[What the exercise asks]
Exactly as given, reproduce the records in full.

↓↓↓

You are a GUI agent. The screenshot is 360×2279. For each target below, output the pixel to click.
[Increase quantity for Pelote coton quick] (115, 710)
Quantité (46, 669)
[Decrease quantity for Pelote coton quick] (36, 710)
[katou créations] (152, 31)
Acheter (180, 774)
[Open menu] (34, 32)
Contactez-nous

↑↑↑

[Answer area]
You are a GUI agent. The screenshot is 360×2279. For each target below, output the pixel to click.
[Increase quantity for Pelote coton quick] (115, 710)
Quantité (46, 669)
[Decrease quantity for Pelote coton quick] (36, 710)
[katou créations] (152, 31)
Acheter (180, 774)
[Open menu] (34, 32)
Contactez-nous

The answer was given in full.